Tous les patients présentant une hypotension préexistante (

Dans des conditions stériles, une anesthésie locale de la peau du bas du dos a été réalisée (en utilisant 1% de lidocaïne 3cc). Ensuite, une ponction de l'arachnoïde (à l'aide d'une aiguille Sprottle 25G) a été effectuée au niveau de l'espace L2-L3 et le produit prédéterminé instillé. Cette procédure a été réalisée en position assise ou en décubitus dorsolatéral (dans la réparation d'une hernie inguinale en position couchée du côté ipsilatéral lors de l'utilisation de la prilocaïne ou de la bupivacaïne et du côté controlatéral lors de l'utilisation de la 2-chloroprocaïne hyperbare). Les patients qui recevaient leur bloc rachidien en position assise étaient instantanément mis en position dorsolatérale après l'injection (côté à nouveau selon le produit et le type de chirurgie comme décrit ci-dessus). Indépendamment de ces procédures, tous les patients recevant de la 9-chloroprocaïne ont été placés en position de Trendelenburg inversé (environ 20°) pendant 2 minutes immédiatement après la perfusion.

Après l'injection, une évaluation du bloc sensoriel et moteur a été réalisée et répertoriée à des moments prédéterminés : 1, 3, 30 minutes après la perfusion, puis toutes les 15 minutes jusqu'à l'obtention d'une miction spontanée (> 200 ml). Le bloc sensoriel a été évalué des orteils à la tête du côté chirurgical en utilisant la perte de sensation aux fluides froids (éther). Le bloc moteur a été évalué à l'aide de l'échelle de Bromage.

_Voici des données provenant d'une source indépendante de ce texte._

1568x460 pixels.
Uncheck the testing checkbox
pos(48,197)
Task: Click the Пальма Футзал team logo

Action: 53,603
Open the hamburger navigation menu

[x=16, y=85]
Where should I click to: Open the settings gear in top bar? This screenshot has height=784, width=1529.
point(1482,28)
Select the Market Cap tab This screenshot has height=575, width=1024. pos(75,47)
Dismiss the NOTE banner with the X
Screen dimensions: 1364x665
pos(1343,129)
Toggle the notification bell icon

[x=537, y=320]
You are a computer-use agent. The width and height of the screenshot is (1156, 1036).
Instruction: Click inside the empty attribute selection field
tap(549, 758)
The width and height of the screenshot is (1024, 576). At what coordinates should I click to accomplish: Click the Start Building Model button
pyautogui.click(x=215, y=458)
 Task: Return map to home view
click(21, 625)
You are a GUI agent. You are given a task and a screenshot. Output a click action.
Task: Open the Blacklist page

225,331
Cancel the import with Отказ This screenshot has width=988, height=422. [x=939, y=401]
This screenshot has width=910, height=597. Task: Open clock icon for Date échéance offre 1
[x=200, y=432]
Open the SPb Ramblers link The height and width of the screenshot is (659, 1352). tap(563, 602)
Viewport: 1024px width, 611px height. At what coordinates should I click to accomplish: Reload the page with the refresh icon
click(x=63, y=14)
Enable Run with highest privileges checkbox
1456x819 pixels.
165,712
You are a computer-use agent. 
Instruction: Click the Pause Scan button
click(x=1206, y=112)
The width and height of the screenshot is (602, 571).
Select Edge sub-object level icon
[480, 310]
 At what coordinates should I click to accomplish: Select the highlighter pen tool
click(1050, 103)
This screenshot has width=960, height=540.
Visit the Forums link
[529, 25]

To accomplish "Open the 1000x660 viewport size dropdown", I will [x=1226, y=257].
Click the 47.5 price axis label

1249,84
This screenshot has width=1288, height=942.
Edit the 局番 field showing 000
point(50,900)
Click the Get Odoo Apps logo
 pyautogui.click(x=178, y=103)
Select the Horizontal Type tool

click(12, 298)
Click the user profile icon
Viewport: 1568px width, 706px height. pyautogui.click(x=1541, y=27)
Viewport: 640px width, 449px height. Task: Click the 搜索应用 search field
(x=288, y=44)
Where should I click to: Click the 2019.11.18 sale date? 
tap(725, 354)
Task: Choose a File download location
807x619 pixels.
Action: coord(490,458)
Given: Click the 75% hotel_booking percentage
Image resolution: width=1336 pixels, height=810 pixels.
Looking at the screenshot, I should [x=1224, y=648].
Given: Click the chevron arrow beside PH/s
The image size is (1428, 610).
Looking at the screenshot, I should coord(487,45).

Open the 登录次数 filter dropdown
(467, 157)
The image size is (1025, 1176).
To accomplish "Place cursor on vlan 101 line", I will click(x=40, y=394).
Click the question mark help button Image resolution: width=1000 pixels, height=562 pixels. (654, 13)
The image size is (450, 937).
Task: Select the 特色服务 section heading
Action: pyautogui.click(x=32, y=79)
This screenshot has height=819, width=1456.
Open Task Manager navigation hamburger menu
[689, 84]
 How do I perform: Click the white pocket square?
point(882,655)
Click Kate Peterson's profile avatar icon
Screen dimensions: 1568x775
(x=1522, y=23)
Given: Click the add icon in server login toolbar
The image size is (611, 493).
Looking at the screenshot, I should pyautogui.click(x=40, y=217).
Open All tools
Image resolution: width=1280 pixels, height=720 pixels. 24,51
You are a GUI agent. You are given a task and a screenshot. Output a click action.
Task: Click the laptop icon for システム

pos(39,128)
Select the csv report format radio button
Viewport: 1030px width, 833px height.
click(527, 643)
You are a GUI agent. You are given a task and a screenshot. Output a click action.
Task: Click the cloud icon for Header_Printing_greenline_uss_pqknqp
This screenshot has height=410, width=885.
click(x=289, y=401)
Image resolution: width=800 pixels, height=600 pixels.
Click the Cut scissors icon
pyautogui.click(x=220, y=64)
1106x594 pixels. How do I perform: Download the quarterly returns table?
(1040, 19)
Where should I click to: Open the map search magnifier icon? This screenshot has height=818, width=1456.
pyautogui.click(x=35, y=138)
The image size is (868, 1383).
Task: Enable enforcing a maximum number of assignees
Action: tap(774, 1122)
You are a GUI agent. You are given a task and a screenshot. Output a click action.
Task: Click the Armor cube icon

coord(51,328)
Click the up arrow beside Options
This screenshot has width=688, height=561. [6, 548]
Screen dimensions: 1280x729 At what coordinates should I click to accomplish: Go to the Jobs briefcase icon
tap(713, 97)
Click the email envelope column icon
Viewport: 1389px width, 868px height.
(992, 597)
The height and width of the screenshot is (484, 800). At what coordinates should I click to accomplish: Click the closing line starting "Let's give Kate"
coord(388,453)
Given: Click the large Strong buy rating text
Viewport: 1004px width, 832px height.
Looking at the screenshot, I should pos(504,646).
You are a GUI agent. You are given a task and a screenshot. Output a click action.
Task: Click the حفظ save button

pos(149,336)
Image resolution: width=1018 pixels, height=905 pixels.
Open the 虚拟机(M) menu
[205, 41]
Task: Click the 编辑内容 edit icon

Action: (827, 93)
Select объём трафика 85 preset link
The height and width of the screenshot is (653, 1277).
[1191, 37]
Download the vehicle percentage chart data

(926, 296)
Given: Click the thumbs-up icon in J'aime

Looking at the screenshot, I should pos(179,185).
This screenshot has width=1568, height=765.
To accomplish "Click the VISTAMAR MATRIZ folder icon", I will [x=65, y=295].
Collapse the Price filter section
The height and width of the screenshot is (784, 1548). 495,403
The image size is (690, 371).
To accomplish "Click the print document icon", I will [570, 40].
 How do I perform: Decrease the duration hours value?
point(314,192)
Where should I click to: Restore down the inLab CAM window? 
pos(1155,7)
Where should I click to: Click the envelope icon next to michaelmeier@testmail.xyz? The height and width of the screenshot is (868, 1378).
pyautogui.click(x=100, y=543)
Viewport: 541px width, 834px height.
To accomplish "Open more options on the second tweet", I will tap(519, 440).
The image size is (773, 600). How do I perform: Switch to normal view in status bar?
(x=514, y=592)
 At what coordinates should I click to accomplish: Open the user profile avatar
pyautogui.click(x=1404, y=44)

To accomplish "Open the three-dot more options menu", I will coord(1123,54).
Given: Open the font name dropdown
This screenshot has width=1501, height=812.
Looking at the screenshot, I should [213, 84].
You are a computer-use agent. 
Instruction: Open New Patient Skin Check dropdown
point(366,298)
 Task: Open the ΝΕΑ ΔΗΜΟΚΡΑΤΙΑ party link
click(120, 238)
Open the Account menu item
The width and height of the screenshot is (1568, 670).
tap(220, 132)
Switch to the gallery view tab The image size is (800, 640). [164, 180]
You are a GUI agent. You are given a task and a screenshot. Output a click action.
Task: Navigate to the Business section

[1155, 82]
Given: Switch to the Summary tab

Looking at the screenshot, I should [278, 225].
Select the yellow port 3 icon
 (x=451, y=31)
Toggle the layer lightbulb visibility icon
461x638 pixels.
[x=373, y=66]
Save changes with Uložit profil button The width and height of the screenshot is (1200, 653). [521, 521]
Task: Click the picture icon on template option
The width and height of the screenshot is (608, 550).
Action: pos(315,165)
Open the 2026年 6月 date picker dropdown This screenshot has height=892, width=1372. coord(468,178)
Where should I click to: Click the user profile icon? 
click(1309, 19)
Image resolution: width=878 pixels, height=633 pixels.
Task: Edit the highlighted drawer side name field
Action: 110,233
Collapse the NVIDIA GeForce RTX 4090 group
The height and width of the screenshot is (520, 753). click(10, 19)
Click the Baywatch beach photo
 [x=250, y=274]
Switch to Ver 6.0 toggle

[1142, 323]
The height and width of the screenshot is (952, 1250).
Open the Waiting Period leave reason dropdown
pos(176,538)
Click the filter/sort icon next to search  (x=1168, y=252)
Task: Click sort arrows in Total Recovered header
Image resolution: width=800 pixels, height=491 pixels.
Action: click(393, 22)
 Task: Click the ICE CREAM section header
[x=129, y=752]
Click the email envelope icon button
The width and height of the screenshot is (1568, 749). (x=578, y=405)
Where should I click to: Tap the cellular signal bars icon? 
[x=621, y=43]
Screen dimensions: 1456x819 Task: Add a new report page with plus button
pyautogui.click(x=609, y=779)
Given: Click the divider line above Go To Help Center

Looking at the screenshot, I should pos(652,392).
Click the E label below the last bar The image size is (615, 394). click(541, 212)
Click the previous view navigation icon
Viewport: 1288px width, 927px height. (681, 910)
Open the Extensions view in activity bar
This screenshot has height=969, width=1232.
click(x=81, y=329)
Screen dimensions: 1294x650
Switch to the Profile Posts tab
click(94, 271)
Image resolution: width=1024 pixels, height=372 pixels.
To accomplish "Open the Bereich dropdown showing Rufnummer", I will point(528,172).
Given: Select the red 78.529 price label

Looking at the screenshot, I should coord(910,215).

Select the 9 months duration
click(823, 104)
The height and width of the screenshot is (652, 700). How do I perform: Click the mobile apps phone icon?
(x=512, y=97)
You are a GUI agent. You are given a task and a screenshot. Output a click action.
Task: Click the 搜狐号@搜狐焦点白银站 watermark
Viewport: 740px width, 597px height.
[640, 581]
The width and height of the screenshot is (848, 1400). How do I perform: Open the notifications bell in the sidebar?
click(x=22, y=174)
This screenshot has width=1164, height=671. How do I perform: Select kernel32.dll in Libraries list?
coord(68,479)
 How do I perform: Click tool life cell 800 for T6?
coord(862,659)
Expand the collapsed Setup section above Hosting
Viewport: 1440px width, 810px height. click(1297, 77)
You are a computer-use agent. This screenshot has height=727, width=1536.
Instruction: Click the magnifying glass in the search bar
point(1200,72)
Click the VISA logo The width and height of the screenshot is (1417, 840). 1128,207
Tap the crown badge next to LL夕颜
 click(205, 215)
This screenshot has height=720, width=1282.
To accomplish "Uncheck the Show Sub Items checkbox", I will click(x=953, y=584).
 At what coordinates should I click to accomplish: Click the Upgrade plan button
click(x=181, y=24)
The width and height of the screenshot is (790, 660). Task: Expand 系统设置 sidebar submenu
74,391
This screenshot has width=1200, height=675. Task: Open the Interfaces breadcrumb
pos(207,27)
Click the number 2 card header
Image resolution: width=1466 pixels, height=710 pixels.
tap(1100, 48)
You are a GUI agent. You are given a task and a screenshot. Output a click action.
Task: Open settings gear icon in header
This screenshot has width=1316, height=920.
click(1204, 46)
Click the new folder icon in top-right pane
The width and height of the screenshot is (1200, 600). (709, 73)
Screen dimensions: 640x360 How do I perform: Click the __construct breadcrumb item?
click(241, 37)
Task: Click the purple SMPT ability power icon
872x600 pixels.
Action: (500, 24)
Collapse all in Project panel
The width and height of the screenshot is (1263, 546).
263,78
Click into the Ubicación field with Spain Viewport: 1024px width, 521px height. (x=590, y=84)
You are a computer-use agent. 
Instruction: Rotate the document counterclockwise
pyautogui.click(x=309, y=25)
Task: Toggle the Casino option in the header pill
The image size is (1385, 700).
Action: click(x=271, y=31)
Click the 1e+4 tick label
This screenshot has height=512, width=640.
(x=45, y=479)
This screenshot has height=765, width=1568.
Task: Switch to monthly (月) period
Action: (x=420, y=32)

Pendant la chirurgie, l'hypotension (pression systolique

En postopératoire, tous les patients ont été transférés en Unité de Soins Post-Anesthésiques (USPA), où ils ont reçu une analgésie postopératoire standard (paracétamol 1g IV et/ou taradyl 30mg IV). En cas d'insuffisance, du fentanyl était administré. Les nausées et vomissements postopératoires (NVPO) ont été traités avec de l'alizapride et de l'ondansétron. Après un séjour minimum de 90 minutes, des signes de régression du bloc moteur (échelle de Bromage) et des paramètres hémodynamiques normaux, les patients ont été transférés à l'hôpital de jour pour poursuite de la récupération.

La résolution des blocages sensitifs et moteurs, le temps nécessaire pour uriner et la préparation à la maison (évacuation spontanée, capacité à marcher sans assistance, absence de nausées ou de vomissements et paramètres hémodynamiques stables) ont été définis comme des paramètres cliniques. La douleur ressentie à l'hôpital de jour était prise en charge par du paracétamol oral (500 mg) et/ou de l'ibuprofène (600 mg), après détermination d'une échelle visuelle analogique de la douleur (EVA).

Toutes les données ont été analysées à l'aide du logiciel statistique IBM SPSS version 23 et de Microsoft Excel 2010. La comparaison des variables continues a été effectuée à l'aide du test F et de l'analyse posthoc. Les variables catégorielles ont été comparées au moyen d'un test du chi carré. Une valeur P < 0,05 était considérée comme statistiquement significative.